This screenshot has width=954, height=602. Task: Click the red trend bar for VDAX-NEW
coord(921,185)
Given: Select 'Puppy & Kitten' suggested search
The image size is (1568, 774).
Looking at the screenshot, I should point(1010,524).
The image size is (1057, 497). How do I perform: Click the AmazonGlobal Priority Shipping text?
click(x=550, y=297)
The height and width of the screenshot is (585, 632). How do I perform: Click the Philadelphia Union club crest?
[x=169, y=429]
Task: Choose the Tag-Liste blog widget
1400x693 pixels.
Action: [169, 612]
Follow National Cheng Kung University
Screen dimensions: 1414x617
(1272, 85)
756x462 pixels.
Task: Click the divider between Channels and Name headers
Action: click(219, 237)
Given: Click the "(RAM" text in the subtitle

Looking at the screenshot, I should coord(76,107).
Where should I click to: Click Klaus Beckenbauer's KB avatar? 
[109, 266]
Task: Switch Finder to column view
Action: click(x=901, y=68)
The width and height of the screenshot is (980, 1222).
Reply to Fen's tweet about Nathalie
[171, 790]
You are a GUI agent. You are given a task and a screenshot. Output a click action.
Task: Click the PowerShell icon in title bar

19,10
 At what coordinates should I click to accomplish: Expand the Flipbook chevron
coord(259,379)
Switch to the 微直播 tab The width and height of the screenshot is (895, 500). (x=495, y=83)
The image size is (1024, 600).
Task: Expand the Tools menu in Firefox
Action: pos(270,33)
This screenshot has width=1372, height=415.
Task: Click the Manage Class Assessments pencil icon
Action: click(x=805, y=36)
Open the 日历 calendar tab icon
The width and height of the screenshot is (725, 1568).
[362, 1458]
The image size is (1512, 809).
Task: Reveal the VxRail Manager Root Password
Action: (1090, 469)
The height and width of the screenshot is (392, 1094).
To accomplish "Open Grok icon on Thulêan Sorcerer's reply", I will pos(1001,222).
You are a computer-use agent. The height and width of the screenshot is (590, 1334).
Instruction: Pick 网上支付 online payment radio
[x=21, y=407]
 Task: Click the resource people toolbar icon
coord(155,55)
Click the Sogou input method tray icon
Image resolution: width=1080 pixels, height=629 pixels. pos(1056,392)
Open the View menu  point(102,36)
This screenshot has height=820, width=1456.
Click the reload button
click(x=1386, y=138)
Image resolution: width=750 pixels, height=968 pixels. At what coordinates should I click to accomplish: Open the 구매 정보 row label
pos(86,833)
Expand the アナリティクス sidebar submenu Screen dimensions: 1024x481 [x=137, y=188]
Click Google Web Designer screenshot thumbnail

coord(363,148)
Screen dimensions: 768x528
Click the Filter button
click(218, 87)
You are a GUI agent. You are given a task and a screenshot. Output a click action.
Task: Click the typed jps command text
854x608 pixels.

--- --- ---

▶ **Goal of the exercise**
From the line holding "This screenshot has height=820, width=1456." through the final line of the data above, copy every line exactly as written. Include nothing else.

▶ **The answer**
This screenshot has height=820, width=1456.
Click the reload button
click(x=1386, y=138)
Image resolution: width=750 pixels, height=968 pixels. At what coordinates should I click to accomplish: Open the 구매 정보 row label
pos(86,833)
Expand the アナリティクス sidebar submenu Screen dimensions: 1024x481 [x=137, y=188]
Click Google Web Designer screenshot thumbnail

coord(363,148)
Screen dimensions: 768x528
Click the Filter button
click(218, 87)
You are a GUI agent. You are given a task and a screenshot. Output a click action.
Task: Click the typed jps command text
854x608 pixels.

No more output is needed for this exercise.